Give back the entries in full, exactly as they are written.

※

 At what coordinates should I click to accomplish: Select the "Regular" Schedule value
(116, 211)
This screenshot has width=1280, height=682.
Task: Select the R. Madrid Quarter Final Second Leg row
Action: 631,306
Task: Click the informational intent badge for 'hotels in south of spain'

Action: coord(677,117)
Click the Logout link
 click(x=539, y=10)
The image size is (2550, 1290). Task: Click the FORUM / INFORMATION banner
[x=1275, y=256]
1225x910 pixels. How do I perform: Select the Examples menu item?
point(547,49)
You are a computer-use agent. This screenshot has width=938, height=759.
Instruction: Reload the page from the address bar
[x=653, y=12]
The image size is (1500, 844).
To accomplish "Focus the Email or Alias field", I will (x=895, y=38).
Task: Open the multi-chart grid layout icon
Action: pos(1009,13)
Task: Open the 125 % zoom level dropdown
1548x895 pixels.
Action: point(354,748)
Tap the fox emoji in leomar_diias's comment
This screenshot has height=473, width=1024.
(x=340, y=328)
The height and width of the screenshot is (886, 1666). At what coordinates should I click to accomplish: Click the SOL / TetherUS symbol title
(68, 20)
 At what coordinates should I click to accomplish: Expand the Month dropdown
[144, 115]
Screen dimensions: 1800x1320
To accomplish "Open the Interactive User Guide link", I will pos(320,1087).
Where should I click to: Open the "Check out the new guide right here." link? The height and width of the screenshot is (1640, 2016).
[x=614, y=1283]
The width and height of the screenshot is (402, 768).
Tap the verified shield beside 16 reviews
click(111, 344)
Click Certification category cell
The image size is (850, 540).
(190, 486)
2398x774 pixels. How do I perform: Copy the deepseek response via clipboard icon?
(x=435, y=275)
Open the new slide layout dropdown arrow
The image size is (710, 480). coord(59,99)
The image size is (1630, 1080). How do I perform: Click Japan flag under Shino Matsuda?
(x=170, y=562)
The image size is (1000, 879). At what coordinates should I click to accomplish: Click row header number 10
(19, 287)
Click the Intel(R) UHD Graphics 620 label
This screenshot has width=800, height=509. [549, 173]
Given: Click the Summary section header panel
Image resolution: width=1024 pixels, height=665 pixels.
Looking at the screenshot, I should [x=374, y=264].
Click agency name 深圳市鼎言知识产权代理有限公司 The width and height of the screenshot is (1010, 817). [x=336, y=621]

※

• [RESPONSE FOR THIS EXERCISE]:
 At what coordinates should I click to accomplish: Select the "Regular" Schedule value
(116, 211)
This screenshot has width=1280, height=682.
Task: Select the R. Madrid Quarter Final Second Leg row
Action: 631,306
Task: Click the informational intent badge for 'hotels in south of spain'

Action: coord(677,117)
Click the Logout link
 click(x=539, y=10)
The image size is (2550, 1290). Task: Click the FORUM / INFORMATION banner
[x=1275, y=256]
1225x910 pixels. How do I perform: Select the Examples menu item?
point(547,49)
You are a computer-use agent. This screenshot has width=938, height=759.
Instruction: Reload the page from the address bar
[x=653, y=12]
The image size is (1500, 844).
To accomplish "Focus the Email or Alias field", I will (x=895, y=38).
Task: Open the multi-chart grid layout icon
Action: pos(1009,13)
Task: Open the 125 % zoom level dropdown
1548x895 pixels.
Action: point(354,748)
Tap the fox emoji in leomar_diias's comment
This screenshot has height=473, width=1024.
(x=340, y=328)
The height and width of the screenshot is (886, 1666). At what coordinates should I click to accomplish: Click the SOL / TetherUS symbol title
(68, 20)
 At what coordinates should I click to accomplish: Expand the Month dropdown
[144, 115]
Screen dimensions: 1800x1320
To accomplish "Open the Interactive User Guide link", I will pos(320,1087).
Where should I click to: Open the "Check out the new guide right here." link? The height and width of the screenshot is (1640, 2016).
[x=614, y=1283]
The width and height of the screenshot is (402, 768).
Tap the verified shield beside 16 reviews
click(111, 344)
Click Certification category cell
The image size is (850, 540).
(190, 486)
2398x774 pixels. How do I perform: Copy the deepseek response via clipboard icon?
(x=435, y=275)
Open the new slide layout dropdown arrow
The image size is (710, 480). coord(59,99)
The image size is (1630, 1080). How do I perform: Click Japan flag under Shino Matsuda?
(x=170, y=562)
The image size is (1000, 879). At what coordinates should I click to accomplish: Click row header number 10
(19, 287)
Click the Intel(R) UHD Graphics 620 label
This screenshot has width=800, height=509. [549, 173]
Given: Click the Summary section header panel
Image resolution: width=1024 pixels, height=665 pixels.
Looking at the screenshot, I should [x=374, y=264].
Click agency name 深圳市鼎言知识产权代理有限公司 The width and height of the screenshot is (1010, 817). [x=336, y=621]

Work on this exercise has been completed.